*BRANO SCELTO*:
:::::

Quando si parla della fede si tende oggi a pensare a una sorta di sentimento religioso, che ci fa star meglio, che ci permette di guardare al di là dei nostri orizzonti umani, ma tuttavia sempre in una prospettiva intimistica, come una fiducia in un Altro che ci fa sentir bene.
Da un punto di vista cattolico, niente è più lontano dalla Fede di una tale definizione.
Seppure la Fede del cattolico può avere come conseguenza un sentimento positivo, non si identifica in nulla con esso. La Fede del cattolico è anzitutto un dono di Dio che opera sulla nostra intelligenza, non sui sentimenti. Sì, proprio su quella facoltà così fredda e impopolare: la Fede illumina l’intelletto dell’uomo, e gli permette di conoscere e di accettare come reali degli oggetti esterni che altrimenti gli resterebbero ignoti.

:::::

*MATERIALE RACCOLTO*:

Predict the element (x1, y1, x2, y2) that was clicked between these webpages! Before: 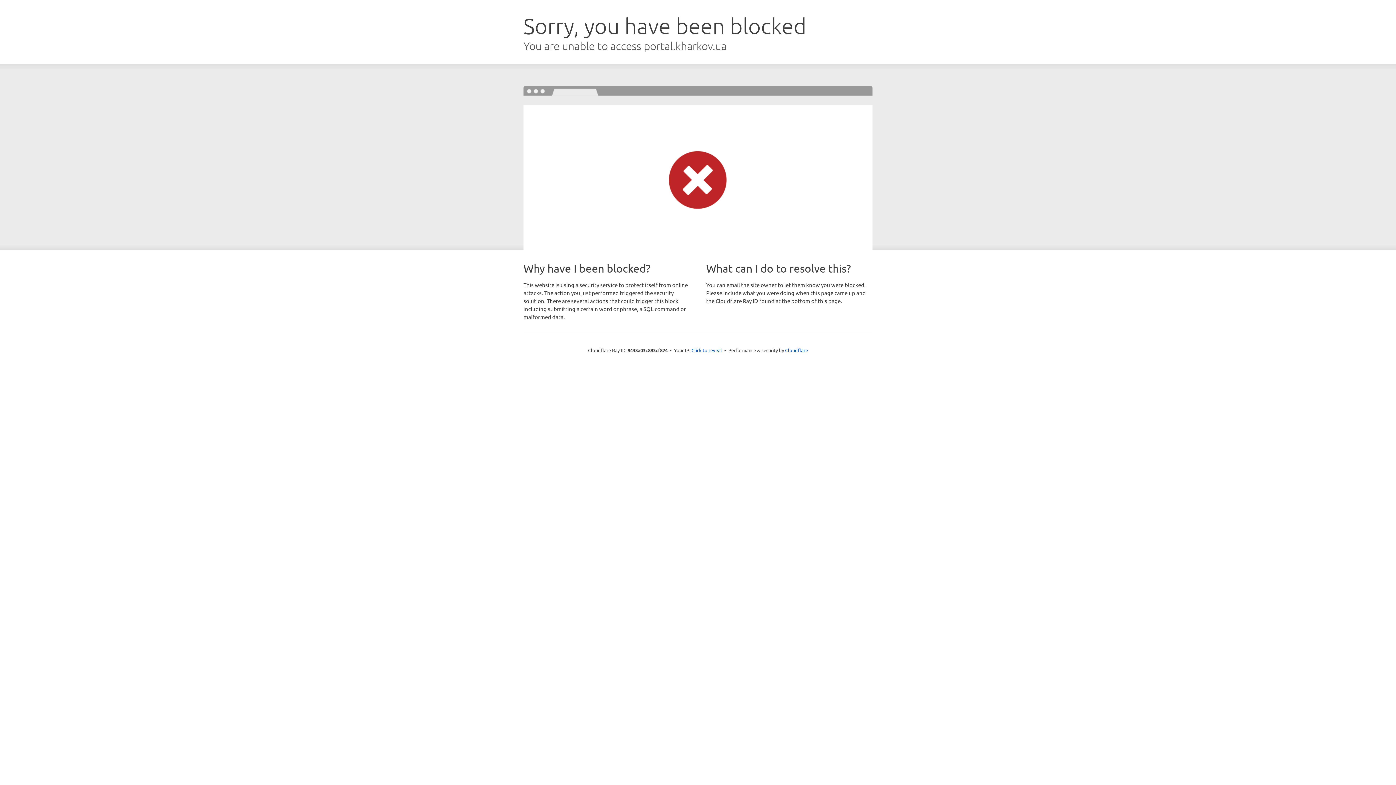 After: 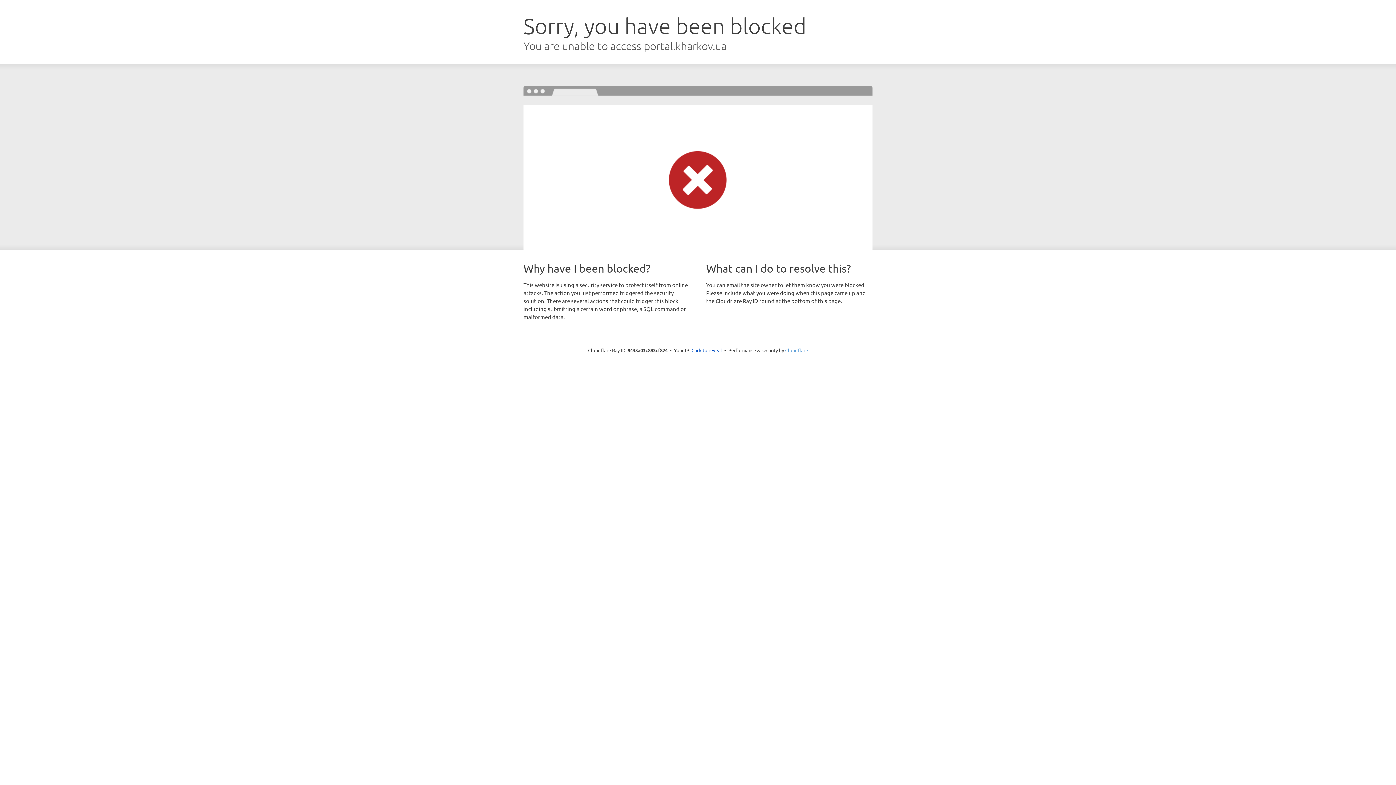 Action: label: Cloudflare bbox: (785, 347, 808, 353)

:::::

*ISTRUZIONI*: Per favore, indica in una frase su quale facoltà dell'uomo opera la Fede del cattolico secondo il brano scelto.

*COMPITO SVOLTO*: La Fede del cattolico opera sull'intelligenza, non sui sentimenti.